1 Ethik in der IT-Sicherheit. Das Buch im Überblick

1.1. Zwei gegensätzliche Disziplinen
1.2. Was ist das Schutzgut?
1.3. Was ist Ethik?
1.4. Was ist Verantwortung?
1.5. Was ist das Problem?
1.6. Wie geht es weiter?
1.7. Referenzen und Literatur

Das Kapitel in Stichpunkten

  • Während es sich bei der IT-Sicherheit, wie es schon im Namen liegt, um eine technologische Disziplin im Bereich der Informatik handelt, ist die Ethik eine geisteswissenschaftliche Disziplin.
  • Das Schutzgut ist in letzter Konsequenz die informationelle Selbstbestimmung, also das Recht des Einzelnen, selbst über eigene personenbezogene Daten zu bestimmen.
  • Das Recht auf informationelle Selbstbestimmung leitet das Bundesverfassungsgericht aus dem allgemeinen Persönlichkeitsrecht in deutlichem Bezug zur Menschenwürde ab.
  • Mit dem Bezugspunkt der Menschenwürde als Schutzgut befindet sich die Verbindung von Ethik und IT-Sicherheit noch auf einer sehr grundsätzlichen Ebene. Allerdings stellt sich in unterschiedlichen Anwendungskontexten durchaus die Frage, wie dieser Schutz konkreten aussehen soll.
  • Ein grundlegendes Verständnis von ethischen Fragen und ihren Besonderheiten ist deshalb von Bedeutung, weil es eben nicht ein für alle Mal und für alle Menschen klar ist, welche Werte gelten und damit die „richtigen“ Werte sind.
  • Im Zusammenhang mit Ethik ist Verantwortung ein zentraler Begriff. Vor dem Hintergrund der Digitalisierung, deren technologische Möglichkeiten die Gesellschaft (national wie global) vor unbekannte und neuartige Herausforderungen stellt, potenziert sich Verantwortungsfrage.
  • Die Digitalisierung ist ein Phänomen, das mehr oder weniger alle unsere Lebensbereiche betrifft und verändert. Daraus ergeben sich vielfältige neue Fragefelder an die Ethik im Kontext der Digitalisierung bzw. der IT-Sicherheit.

 

 1.1 Zwei gegensätzliche Disziplinen

Ethik und IT-Sicherheit haben augenscheinlich auf den ersten Blick nichts miteinander zu tun. Während es sich bei der IT-Sicherheit, wie es schon im Namen liegt, um eine technologische Disziplin im Bereich der Informatik handelt, ist die Ethik eine geisteswissenschaftliche Disziplin. Ethik ist ein Teilgebiet der Philosophie; und zwar der sogenannten praktischen Philosophie, deren wissenschaftlicher Gegenstand das Handeln von Menschen ist. ´Wie soll ich handeln?´, lautet daher eine zentrale Fragestellung der Ethik.

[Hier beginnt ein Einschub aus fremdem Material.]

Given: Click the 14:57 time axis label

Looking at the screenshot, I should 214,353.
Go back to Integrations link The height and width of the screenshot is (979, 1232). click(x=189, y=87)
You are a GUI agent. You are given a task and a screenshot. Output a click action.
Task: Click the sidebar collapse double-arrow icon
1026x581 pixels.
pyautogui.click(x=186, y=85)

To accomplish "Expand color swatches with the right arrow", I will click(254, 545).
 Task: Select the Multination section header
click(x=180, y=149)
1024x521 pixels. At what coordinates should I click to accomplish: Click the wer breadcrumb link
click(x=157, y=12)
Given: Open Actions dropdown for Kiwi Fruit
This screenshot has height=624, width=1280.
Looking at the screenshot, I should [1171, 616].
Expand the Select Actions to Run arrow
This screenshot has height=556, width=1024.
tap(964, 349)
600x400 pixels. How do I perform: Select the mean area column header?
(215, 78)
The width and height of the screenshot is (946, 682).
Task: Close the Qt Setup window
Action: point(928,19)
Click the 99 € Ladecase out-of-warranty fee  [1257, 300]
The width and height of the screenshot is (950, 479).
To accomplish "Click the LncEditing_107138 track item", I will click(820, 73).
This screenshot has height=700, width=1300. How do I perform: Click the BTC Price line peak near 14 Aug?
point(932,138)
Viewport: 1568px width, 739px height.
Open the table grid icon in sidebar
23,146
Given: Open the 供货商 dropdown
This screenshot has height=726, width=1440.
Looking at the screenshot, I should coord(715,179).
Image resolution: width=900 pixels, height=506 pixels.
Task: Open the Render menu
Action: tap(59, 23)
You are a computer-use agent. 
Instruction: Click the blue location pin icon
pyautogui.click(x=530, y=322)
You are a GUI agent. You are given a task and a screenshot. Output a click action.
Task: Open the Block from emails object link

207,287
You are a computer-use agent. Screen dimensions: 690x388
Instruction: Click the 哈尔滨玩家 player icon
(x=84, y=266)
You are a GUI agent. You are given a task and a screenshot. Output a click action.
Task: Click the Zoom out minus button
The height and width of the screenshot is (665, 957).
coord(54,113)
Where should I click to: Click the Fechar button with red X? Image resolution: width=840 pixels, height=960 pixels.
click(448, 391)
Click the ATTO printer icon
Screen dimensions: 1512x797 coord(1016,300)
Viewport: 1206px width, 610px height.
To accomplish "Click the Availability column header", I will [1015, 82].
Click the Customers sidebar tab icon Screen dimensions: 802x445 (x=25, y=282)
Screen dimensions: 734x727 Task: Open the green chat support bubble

Was also haben Ethik und IT-Sicherheit miteinander zu tun?  Schließlich ist das das primäre Ziel der IT-Sicherheit naheliegend: Die Abwehr von Angriffen auf Daten und Informationen eines Systems. Dabei ist es zunächst irrelevant, um welche Art von System es sich handelt. Sei es das Netzwerk eines Unternehmens mit seinen Daten über Kunden, Produkte, Dienstleistungen oder Patente. Sei es eine öffentliche Verwaltung mit den Datensätzen vieler Bürgerinnen und Bürger, oder sei es die Kommunikationsinfrastruktur von sensiblen staatliche Einrichtungen mit politischen und militärischen Daten und Informationen, auf die es die Hacker abgesehen haben. Ganz zu schweigen vom Handy der Kanzlerin, für das sich mutmaßlich der amerikanische Geheimdienst interessiert, was insbesondere im Herbst 2013 durch die Medien ging.(1) Und last but least, sei es der private Computer mit den Fotos und E-Mails einer einzelnen Privatperson. Würde es also nicht reichen, wenn man die zentrale ethische Frage eines Mitarbeiters oder einer Mitarbeiterin in der Abteilung Cybersecurity ´Wie soll ich handeln?´ ganz einfach mit ´So, dass mein System geschützt wird´ beantworten würde?

 

 1.2 Was ist das Schutzgut?

Ein Blick jenseits der reinen technologischen Zusammenhänge kann bei der Identifikation ethischer Aspekte im Feld der IT-Sicherheit helfen. Dann nämlich, wenn man kritisch überlegt, was an den Daten das eigentlich Schützenswerte ist. Denn beim Datenschutz beispielsweise geht es „entgegen dem Wortlaut nicht um den Schutz von Daten, sondern um den Schutz von Menschen“. (2) Das Schutzgut ist also in letzter Konsequenz die informationelle Selbstbestimmung, also das Recht des Einzelnen, selbst über eigene personenbezogene Daten zu bestimmen. Es geht um nichts weniger als darum, selbst über seine Daten entscheiden und verfügen zu können und nicht bloß zu einem Objekt der Datenverarbeitung anderer instrumentalisiert zu werden. Damit sind wir bereits weit in den Bereich der Ethik vorgedrungen, denn das „Recht auf informationelle Selbstbestimmung leitet das Bundesverfassungsgericht aus dem allgemeinen Persönlichkeitsrecht […] in deutlichem Bezug zur Menschenwürde ab“.(3) Die Würde schließlich ist ein zentraler Begriff der philosophischen Ethik und damit zugleich ein wichtiger Bezugspunkt an dem sich unser Handeln orientieren soll. Welchen Stellenwert die Menschenwürde grundsätzlich für unser Zusammenleben und unser Handeln – auch in Fragen der IT-Sicherheit bzw. der Digitalisierung im weiteren Sinne – hat, verdeutlicht zu allererst auch der Artikel 1 des Grundgesetzes der Bundesrepublik Deutschland mit dem Wortlaut: „Die Würde des Menschen ist unantastbar. Sie zu achten und zu schützen ist Verpflichtung aller staatlichen Gewalt.“ (4)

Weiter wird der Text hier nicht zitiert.